**Records provided:**
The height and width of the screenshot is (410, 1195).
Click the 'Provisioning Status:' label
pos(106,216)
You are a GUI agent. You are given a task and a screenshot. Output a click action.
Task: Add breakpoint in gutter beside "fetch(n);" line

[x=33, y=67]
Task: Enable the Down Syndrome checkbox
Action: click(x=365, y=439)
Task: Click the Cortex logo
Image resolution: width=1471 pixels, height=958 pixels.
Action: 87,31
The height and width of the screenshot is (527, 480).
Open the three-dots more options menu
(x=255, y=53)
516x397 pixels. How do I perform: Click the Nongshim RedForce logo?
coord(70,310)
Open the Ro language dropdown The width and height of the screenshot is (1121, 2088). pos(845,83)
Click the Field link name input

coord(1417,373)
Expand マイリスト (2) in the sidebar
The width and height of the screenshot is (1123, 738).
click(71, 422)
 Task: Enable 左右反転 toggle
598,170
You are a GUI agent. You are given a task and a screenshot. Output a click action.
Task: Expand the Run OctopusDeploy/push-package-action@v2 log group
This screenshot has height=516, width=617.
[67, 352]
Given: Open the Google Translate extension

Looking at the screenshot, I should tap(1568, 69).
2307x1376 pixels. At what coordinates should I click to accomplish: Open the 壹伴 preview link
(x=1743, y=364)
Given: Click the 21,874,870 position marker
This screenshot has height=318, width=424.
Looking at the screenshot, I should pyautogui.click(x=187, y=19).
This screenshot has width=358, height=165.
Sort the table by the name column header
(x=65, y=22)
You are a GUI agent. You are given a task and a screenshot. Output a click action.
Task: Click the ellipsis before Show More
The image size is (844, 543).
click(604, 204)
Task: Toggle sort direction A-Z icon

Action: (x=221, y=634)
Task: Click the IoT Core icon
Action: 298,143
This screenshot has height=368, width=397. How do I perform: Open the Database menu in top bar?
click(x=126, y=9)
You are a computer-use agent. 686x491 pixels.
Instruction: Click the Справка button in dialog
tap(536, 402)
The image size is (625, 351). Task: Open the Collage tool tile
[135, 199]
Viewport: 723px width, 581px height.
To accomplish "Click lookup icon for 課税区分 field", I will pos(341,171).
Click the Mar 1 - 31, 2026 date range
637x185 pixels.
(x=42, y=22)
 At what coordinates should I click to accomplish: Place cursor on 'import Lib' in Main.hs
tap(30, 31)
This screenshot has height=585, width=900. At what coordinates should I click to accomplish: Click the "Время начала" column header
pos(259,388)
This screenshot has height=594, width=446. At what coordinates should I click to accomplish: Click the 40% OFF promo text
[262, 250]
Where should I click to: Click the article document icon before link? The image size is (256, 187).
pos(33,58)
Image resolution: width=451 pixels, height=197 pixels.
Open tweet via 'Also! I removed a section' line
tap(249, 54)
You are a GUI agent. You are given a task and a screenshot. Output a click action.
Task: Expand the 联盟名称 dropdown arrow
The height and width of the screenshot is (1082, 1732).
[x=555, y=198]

**The request:** Copy out every line of the entries from the one containing "Where should I" down to the one containing "tap(249, 54)", with both of those lines included.

**Answer to the exercise:**
Where should I click to: Click the article document icon before link? The image size is (256, 187).
pos(33,58)
Image resolution: width=451 pixels, height=197 pixels.
Open tweet via 'Also! I removed a section' line
tap(249, 54)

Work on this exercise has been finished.